In the above snippet hget simply does a hashtable lookup, while hset simply sets a key-value pair within a global hash table. You should be able to easily adapt this to your own codebase. Of course there are threading concerns hitting a global hashtable, but, that’s easily refactorable, and generally not a concern for most kinds of games.

At the end of the game-tick the global table g_tmp_cache can be cleared, along with the arena tmp_alloc is allocating from. All the callsites will simply fetch new static buffers as-needed, keeping memory consumption down to mostly just what’s needed on a frame-to-frame basis.

But why bother uniquely identifying the callsite at all? Why not just return a new statically allocated buffer upon each atmp call? The reason is ergonomics. The underlying design of dynamically allocated arrays don’t quite map onto arena style allocators. If the array needs to grow itself larger it requires a realloc or similar, which doesn’t map well onto linearly allocated arenas/stacks, unless you’re willing to simply drop your old memory and allocate more. This will cause your game to allocate quite a lot more memory than necessary.

In practice, this reduces memory usage significantly. Imagine a scenario with 1,000 calls to a collision query. Normally, each call would require a new allocation, but with this approach, memory usage stays constant, and only one allocation occurs per unique call site. In the above example memory consumption drops from ~20kb to 256 bytes.

Another downside is the use of __COUNTER__ to uniquely identify callsites. __COUNTER__ is non-standard C, but supported by GCC, Clang, and MSVC (all the big ones). It’s possible to use a different, more portable solution involving static variables, assigning unique ids at runtime. However, it would require atmp to be called on a different line than the initialized array, which is unfortunately just annoying an less ergonomic.

v2* pts = NULL;
atmp(pts, 32);

The implementation of atmp could then hide a unique id in a static variable, something like so:

#define atmp(a, n) do { static int id = g_id_gen++; a = atmp_impl(id, sizeof(a), n); } while(0)

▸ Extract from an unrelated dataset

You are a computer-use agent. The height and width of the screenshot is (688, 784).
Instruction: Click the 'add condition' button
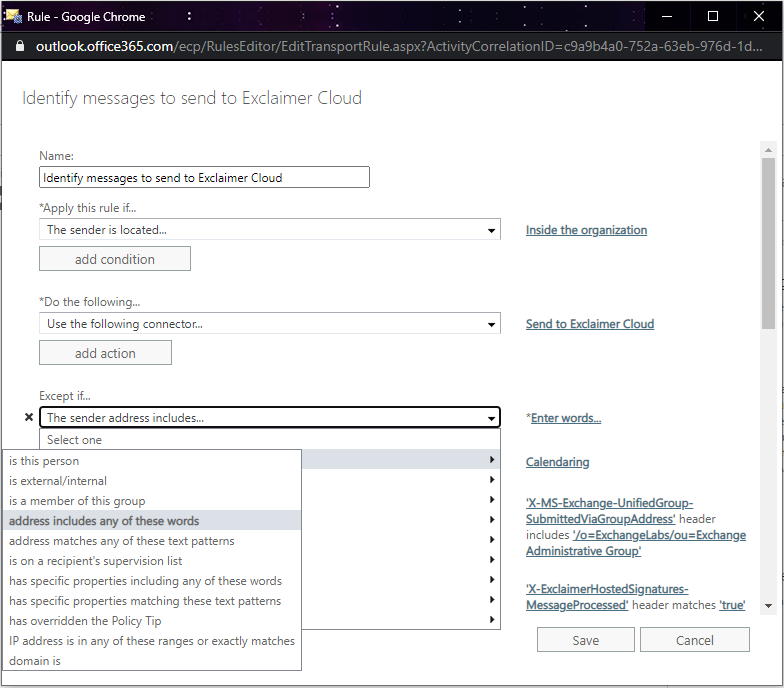coord(115,259)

The final downside here is the buffer is semantically static, a lot like the static keyword. You won’t be getting unique buffers each time a function is called, which restricts it’s usage. In the event you want to return an actual unique buffer that will persist, get handed around to other functions, then simply allocating directly from the arena without a caching mechanism is preferred. A different macro can provide this quite easily, directly calling into the equivalent of tmp_alloc in your own codebase.

// Similar to `atmp` but does not uniquely identify the callsite.
// ...Simply returns a statically allocated buffer.
#define ascratch(T, n) (T*)ascratch_impl(sizeof(T), n)
FORCE_INLINE void* ascratch_impl(int item_size, int n)
{
	int bytes = item_size * n;
	void* a = astatic(tmp_alloc(bytes), bytes, item_size);
	return a;
}

And there you have it! It’s nothing particularly new or special, just a mishmash of a few different techniques and careful API design. The vast majority of dynamic arrays are reduced to a few if-checks and a single hashtable hit. Only in worst-case scenarios is malloc and free ever touched, and memory consumption scales relative to the number of unique callsites, instead of by how many times individual functions are called.